Elle continue immédiatement après par s’interroger, sans lien apparent, sur le nombre des employés d’Ikea au Luxembourg pour conclure que le pays, à part l’implantation de nombreuses multinationales, est à moitié vide et dépourvu de toute civilisation, ce qu’elle ne dit pas naturellement, mais ce qu’elle démontre implicitement par le fait de ne voir que des « hipsters », un terme péjoratif, qui montre bien son mépris à l’égard du Luxembourg et cette facon indigne de tout vouloir généraliser dans son article pour dresser le constat le plus désolant possible. L’article se termine par une question se voulant moralisatrice qui incite le lecteur à se poser la question ce que le Luxembourg aurait à perdre s’il abandonnait le soi-disant “dumping fiscal”, considéré comme le fait pour un Etat à imposer faiblement les sociétés  sur son territoire afin d’attirer les capitaux, notamment étrangers. Cette question qui semble justifiée en théorie ne peut cependant être adressée à un seul pays et à une échelle nationale sachant que la compétitivité des entreprises et des établissements financiers constituent des quêtes généralisées dont la responsabilité revient à tous les pays.
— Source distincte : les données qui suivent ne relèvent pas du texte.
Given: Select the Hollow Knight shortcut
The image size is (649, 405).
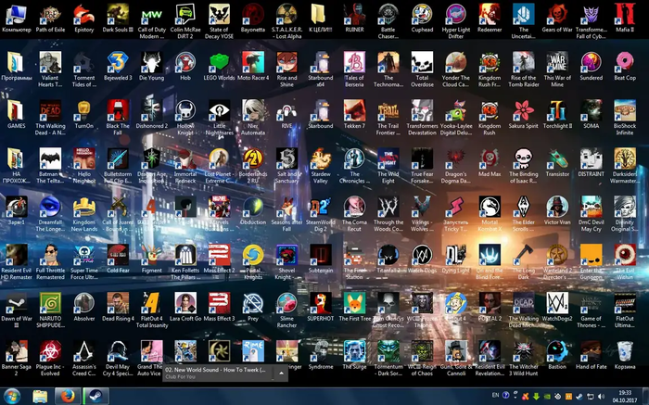Looking at the screenshot, I should coord(185,110).
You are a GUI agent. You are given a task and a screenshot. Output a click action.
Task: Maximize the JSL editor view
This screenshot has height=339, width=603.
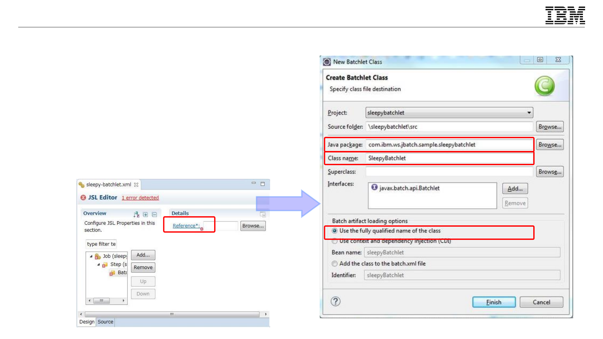click(x=263, y=184)
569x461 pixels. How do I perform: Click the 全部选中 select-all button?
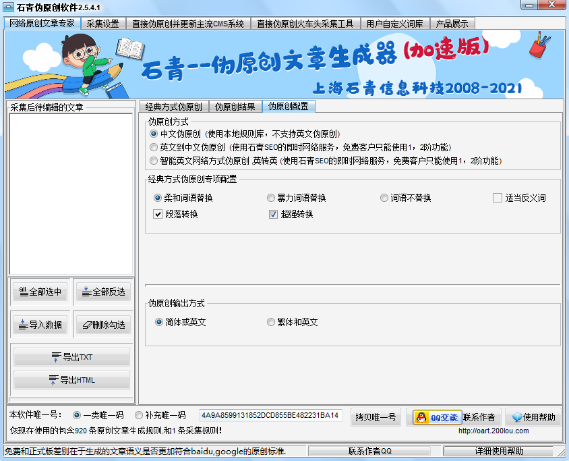(40, 292)
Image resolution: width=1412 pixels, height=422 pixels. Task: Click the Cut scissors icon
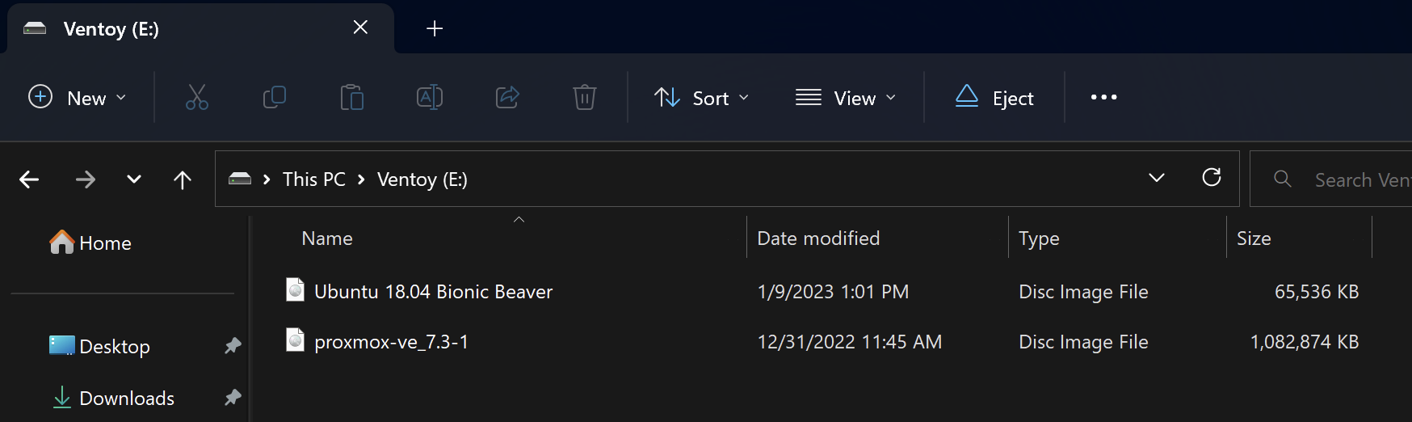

La modification des règles de jeu doit dans ce cadre s’imposer à tous sinon la perte de l’attractivité du Luxembourg serait tout simplement rattrapée par un autre pays. C’est une vision simpliste des choses.  Si cette question est cependant posée dans l’article, on aurait pu évoquer à ce titre que le Luxembourg dispose d’atouts à part la fiscalité comme  sa position geo-stratégique au coeur de l’Europe, sa grande ouverture vers l’étranger, sa population plurilingue et ses travailleurs hautement qualifiés, recrutés au-delà des frontières, mais cela aurait probablement constitué un élément d’objectivité trop important.

Au final, cet article ne fait ni honneur au Luxembourg ni au journal « Le Monde » considéré quand-même comme une, si non pas, la référence en matière de journaux français. On peut se poser la question du pourquoi un tel article et si la journaliste pense que le fait que la France se dessine un tel bouc-émissaire à l’extérieur de ses frontières puisse apaiser les tensions existantes en France? Je n’y vois pas l’intérêt mais je ne comprends pas cette position complètement indigne dans un pays où on sait que la clé de la réussite réside dans la possibilité de s’ouvrir davantage vers l’extérieur. Qu’on puisse avoir un esprit critique, bien sur, c’est nécessaire et j’accepte toute critique qu’elle porte sur le Luxembourg ou sur quoi que ce soit, tant qu’elle est justifiée et n’ait pas comme unique objet de créer une méfiance et une haine envers un pays limitrophe cofondateur de l’Union européenne.